### SUPPLIED ENTRIES
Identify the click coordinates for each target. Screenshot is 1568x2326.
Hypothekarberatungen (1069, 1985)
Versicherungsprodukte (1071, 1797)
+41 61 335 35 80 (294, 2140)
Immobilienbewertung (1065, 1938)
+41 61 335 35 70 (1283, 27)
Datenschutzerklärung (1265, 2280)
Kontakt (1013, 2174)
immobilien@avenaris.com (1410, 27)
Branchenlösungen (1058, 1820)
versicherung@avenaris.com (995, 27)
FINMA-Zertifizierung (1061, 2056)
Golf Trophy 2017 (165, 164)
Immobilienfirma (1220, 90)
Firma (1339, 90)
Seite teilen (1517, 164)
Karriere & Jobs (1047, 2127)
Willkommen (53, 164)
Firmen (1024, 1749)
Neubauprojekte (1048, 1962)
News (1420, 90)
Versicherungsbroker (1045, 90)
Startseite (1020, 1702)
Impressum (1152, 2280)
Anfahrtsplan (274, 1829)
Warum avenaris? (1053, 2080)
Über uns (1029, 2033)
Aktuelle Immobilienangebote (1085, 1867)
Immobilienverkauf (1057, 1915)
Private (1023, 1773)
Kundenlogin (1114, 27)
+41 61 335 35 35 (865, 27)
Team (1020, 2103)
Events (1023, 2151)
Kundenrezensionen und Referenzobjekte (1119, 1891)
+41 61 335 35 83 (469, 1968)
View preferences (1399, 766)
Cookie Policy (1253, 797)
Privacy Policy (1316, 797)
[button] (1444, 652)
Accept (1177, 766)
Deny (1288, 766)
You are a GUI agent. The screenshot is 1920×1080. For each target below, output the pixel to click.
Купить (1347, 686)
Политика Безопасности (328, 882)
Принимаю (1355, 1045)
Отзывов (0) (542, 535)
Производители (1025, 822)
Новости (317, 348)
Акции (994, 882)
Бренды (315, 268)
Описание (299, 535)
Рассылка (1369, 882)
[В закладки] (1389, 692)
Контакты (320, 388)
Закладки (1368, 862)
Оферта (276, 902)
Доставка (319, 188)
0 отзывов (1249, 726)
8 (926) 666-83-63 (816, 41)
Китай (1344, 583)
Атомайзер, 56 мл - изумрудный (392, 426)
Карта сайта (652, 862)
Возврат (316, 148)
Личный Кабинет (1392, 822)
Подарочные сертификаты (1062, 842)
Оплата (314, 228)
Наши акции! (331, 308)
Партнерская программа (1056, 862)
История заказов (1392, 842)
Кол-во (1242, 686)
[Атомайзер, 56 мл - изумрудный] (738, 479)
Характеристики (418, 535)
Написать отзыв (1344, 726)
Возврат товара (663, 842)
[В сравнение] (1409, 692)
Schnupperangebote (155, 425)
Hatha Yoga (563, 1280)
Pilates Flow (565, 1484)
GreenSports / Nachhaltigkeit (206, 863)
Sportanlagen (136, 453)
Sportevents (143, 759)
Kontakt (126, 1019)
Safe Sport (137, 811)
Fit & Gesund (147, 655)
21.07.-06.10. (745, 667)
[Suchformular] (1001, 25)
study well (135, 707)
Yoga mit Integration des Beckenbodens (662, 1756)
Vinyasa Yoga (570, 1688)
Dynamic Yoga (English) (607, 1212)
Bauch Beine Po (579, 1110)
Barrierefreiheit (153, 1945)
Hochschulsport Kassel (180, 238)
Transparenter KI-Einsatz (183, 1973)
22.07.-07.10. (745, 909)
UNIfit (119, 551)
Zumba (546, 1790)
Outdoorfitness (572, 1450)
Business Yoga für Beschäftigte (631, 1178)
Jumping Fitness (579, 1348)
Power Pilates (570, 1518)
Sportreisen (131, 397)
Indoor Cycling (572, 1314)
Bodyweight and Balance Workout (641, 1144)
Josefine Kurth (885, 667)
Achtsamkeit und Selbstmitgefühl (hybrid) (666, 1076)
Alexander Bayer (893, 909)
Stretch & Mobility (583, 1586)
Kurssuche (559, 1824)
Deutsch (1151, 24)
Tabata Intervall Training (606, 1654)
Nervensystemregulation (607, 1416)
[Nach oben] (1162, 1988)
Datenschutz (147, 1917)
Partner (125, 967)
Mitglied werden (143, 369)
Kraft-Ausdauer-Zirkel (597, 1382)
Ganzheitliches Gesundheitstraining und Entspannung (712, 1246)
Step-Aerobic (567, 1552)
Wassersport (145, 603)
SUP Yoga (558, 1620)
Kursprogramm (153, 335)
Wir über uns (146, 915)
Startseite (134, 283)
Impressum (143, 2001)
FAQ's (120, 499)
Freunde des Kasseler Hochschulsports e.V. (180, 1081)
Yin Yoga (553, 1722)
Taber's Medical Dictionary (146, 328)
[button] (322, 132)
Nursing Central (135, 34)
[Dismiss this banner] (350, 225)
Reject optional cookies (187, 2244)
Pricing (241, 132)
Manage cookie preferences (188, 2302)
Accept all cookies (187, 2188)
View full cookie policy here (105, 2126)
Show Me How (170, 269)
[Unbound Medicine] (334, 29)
######
YOUR TASK: Please output exactly the lines from the one containing "Tabata Intervall Training (606, 1654)" through the end of the records, both included.

SOLUTION FOR THIS TASK:
Tabata Intervall Training (606, 1654)
Nervensystemregulation (607, 1416)
[Nach oben] (1162, 1988)
Datenschutz (147, 1917)
Partner (125, 967)
Mitglied werden (143, 369)
Kraft-Ausdauer-Zirkel (597, 1382)
Ganzheitliches Gesundheitstraining und Entspannung (712, 1246)
Step-Aerobic (567, 1552)
Wassersport (145, 603)
SUP Yoga (558, 1620)
Kursprogramm (153, 335)
Wir über uns (146, 915)
Startseite (134, 283)
Impressum (143, 2001)
FAQ's (120, 499)
Freunde des Kasseler Hochschulsports e.V. (180, 1081)
Yin Yoga (553, 1722)
Taber's Medical Dictionary (146, 328)
[button] (322, 132)
Nursing Central (135, 34)
[Dismiss this banner] (350, 225)
Reject optional cookies (187, 2244)
Pricing (241, 132)
Manage cookie preferences (188, 2302)
Accept all cookies (187, 2188)
View full cookie policy here (105, 2126)
Show Me How (170, 269)
[Unbound Medicine] (334, 29)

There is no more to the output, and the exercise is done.